● Passage
=====
Here's to old friends...
I don't exactly remember how old we were when we met, but I remember the day. I remember the instant conversation we launched into about what kind of music we liked, and although we were supposed to be bitter rivals, (*Nsync vs. Backstreet), we bonded over our mutual love of 90's boy bands. We spent the entire night in that garage at Brianhead blasting music from the car and dancing, comparing narratives of our lives lived thus far. It was an instant friendship, a friendship that at one point was as strong as the relationship between some sisters.
The next 4-5 years of our teenage years were similarly spent like that first night in the garage--dancing and laughing our way through life. We did EVERYTHING together. Anywhere I went, you went, and anywhere you went, I followed. Our friendship was a constant adventure of mostly high's and the occasional unfortunate low that only strengthened us. We carefully navigated high school, got each other through heartbreak, attended as many concerts as we possibly could, and blew WAY too much money on concert merch. All in all, our lives weren't all that bad! It was like that until the day I was forced to make the biggest decision I'd have to make to date--It was with that decision that our previously shared road to adulthood started to divide.
It was only a few days after making the initial decision to leave home that I was saying goodbye to the one person that meant the most to me at that time in my life. When your home life isn't the greatest, you make your friends your family, and you were the sister I needed during those difficult times. In fairy tales, a prince on a white horse always saves the girl—I just so happened to have a girl in a Honda Civic come whisk me away from home.
=====
● Given material
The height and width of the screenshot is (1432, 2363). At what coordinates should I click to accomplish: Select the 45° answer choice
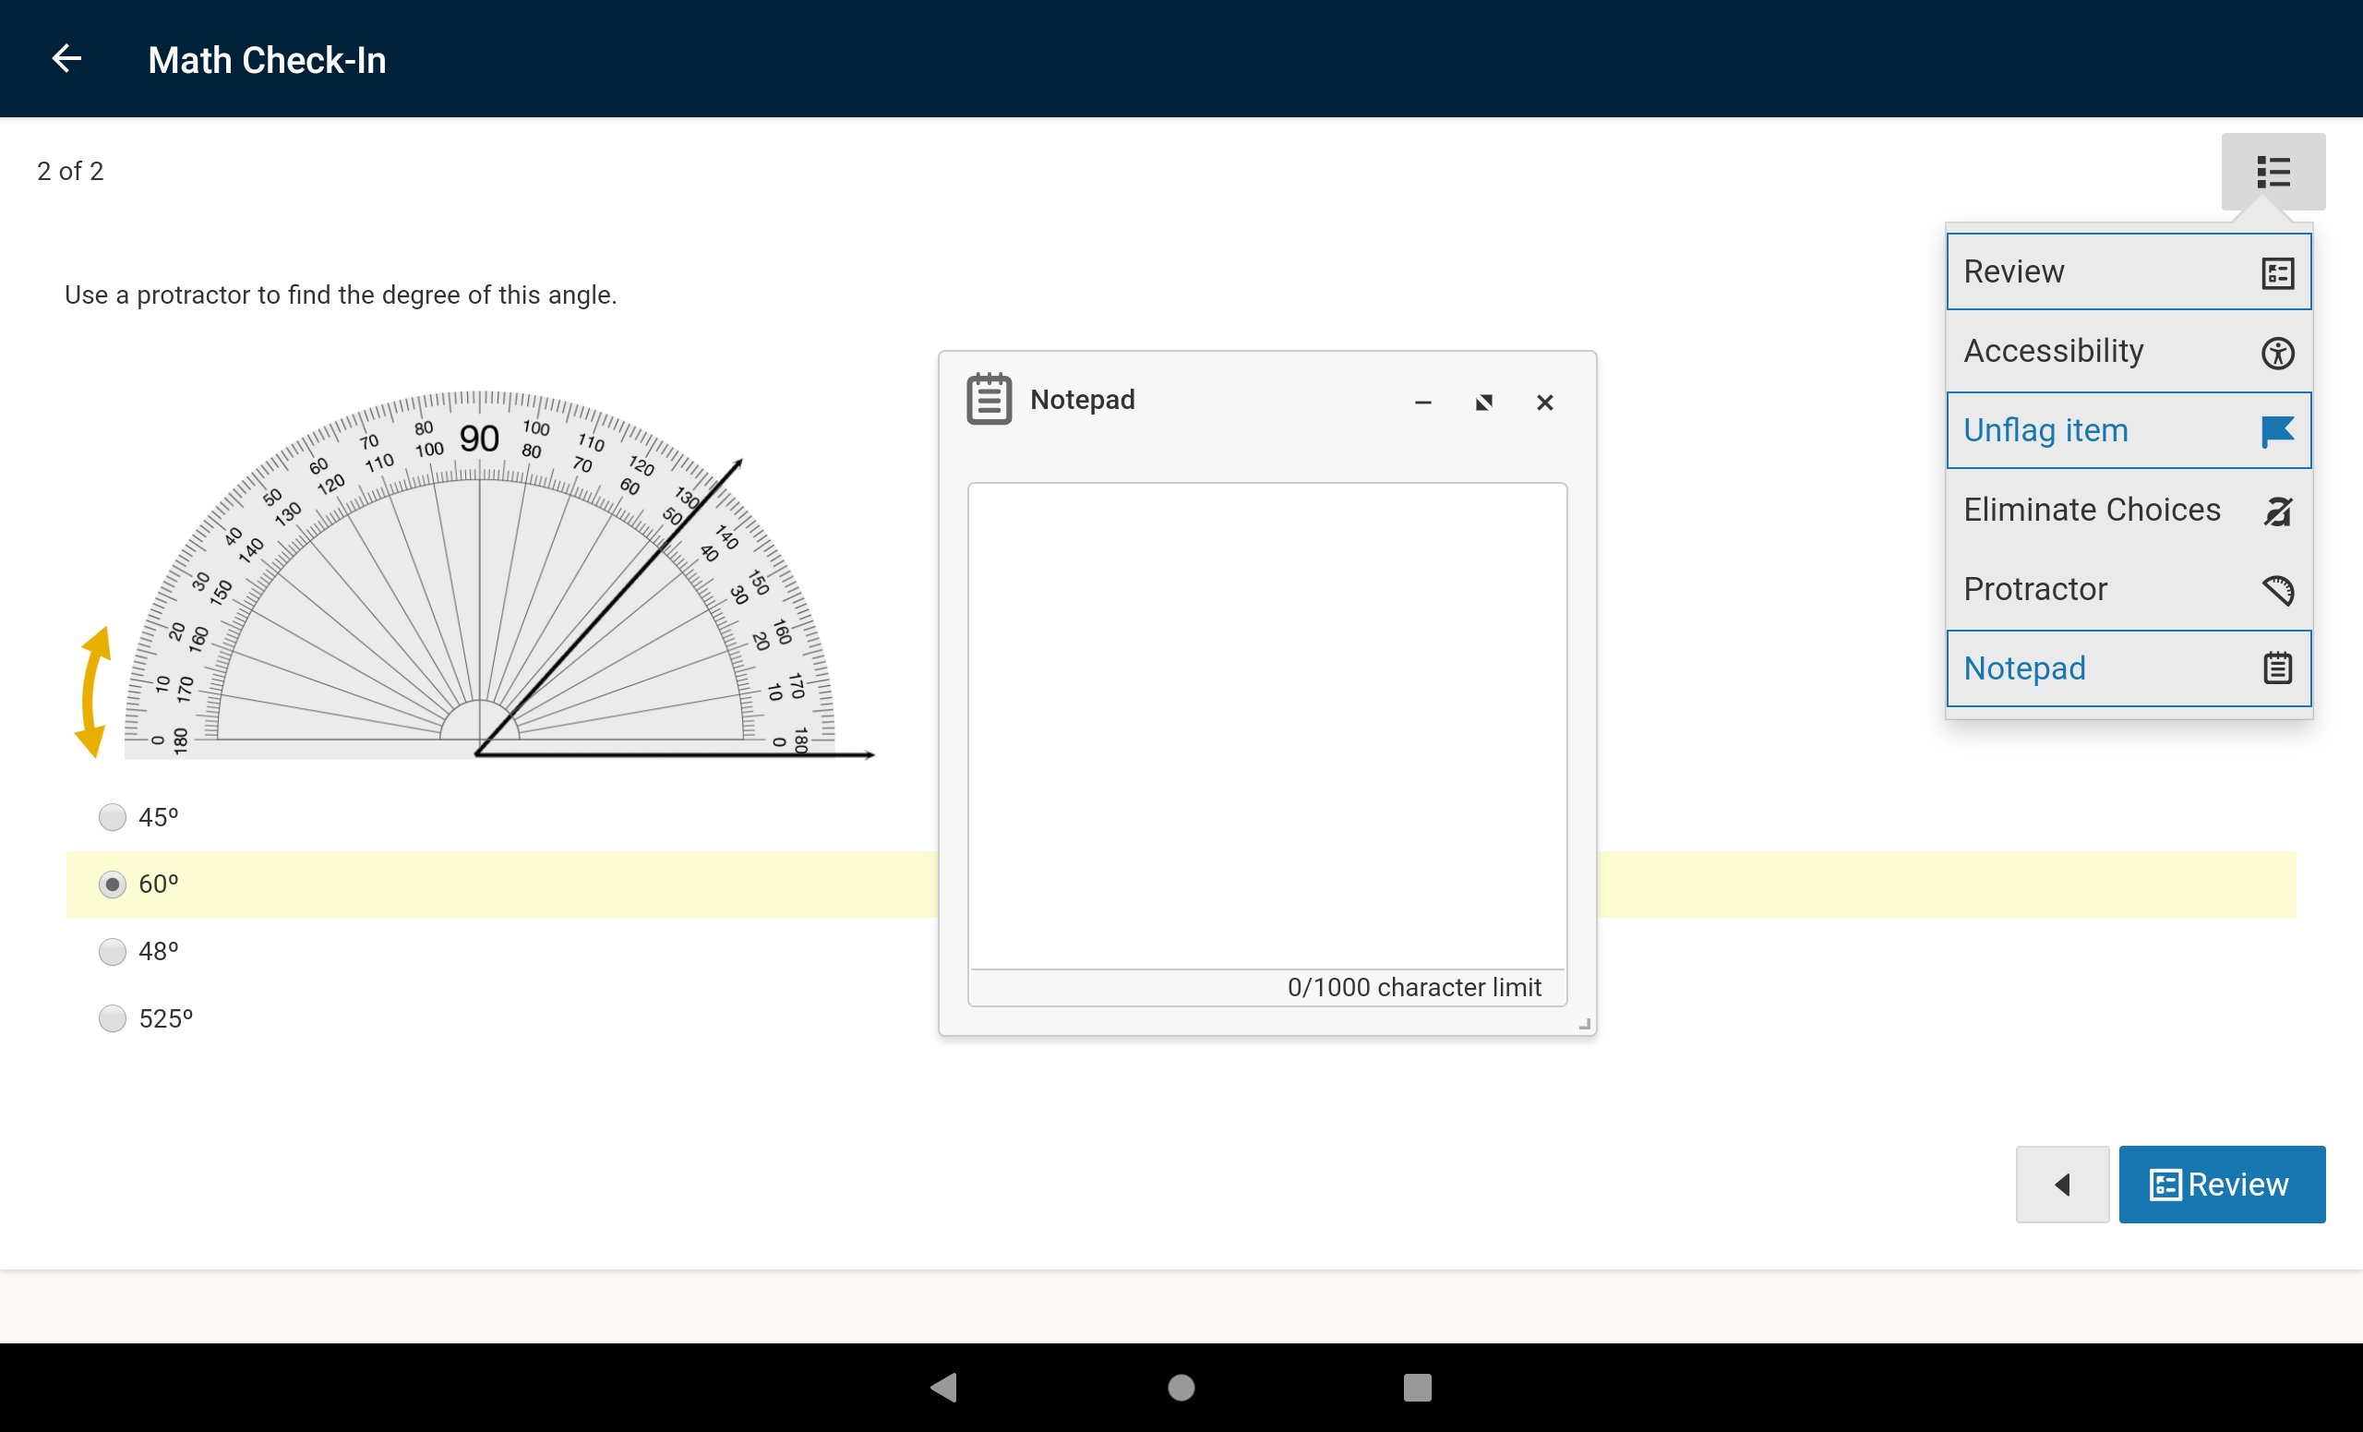click(x=113, y=817)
=====
● Objective
Answer these about the passage on old friends:
(a) Where did the two spend the entire night on the day they met?
(b) For how many years of their teenage years did things go on like that first night?
(c) What kind of car was the girl driving when she came to whisk the writer away from home?

● The answer
(a) In a garage at Brianhead.
(b) 4-5 years.
(c) A Honda Civic.